3.2.2. Neutral Community Model Analysis of the Sedimentary Eukaryotic Microbial Community

The neutral community model applied to sedimentary eukaryotic microorganisms in the water diversion rivers (Figure 4) indicates that both stochastic and deterministic processes jointly influenced community assembly during non-flood and flood seasons. The model showed a relatively high explanatory power (R2 = 0.5138 for non-flood season and R2 = 0.5834 for flood season) and a low migration rate (m) for eukaryotic assemblages in both periods, suggesting that neutral processes (stochastic process) serve as important drivers in structuring eukaryotic microbial communities. The estimated metacommunity size times migration rate (N·m = 3411) was higher during the flood season than during the non-flood season (N·m = 3300), reflecting a greater degree of species dispersal under flood conditions.
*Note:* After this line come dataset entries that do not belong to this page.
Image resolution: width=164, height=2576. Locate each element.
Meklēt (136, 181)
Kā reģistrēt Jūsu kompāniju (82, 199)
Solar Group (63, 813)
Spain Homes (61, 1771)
Although species distribution patterns were similar between seasons, the neutral model explained a larger proportion of the variation in microbial species distribution during the flood season (R2 = 0.5834), indicating stronger stochastic process influences on community assembly. This may be attributed to enhanced random dispersal resulting from hydrological changes induced by water diversion [37]. Concurrently, environmental disturbances during the flood season may also strengthen deterministic processes by favoring taxa with adaptive traits. These findings are consistent with the co-occurrence network results, which exhibited elevated modularity and intensified competitive interactions during the flood season, collectively demonstrating the multi-scale regulatory effects of hydrological variation on microbial community assembly [38,39].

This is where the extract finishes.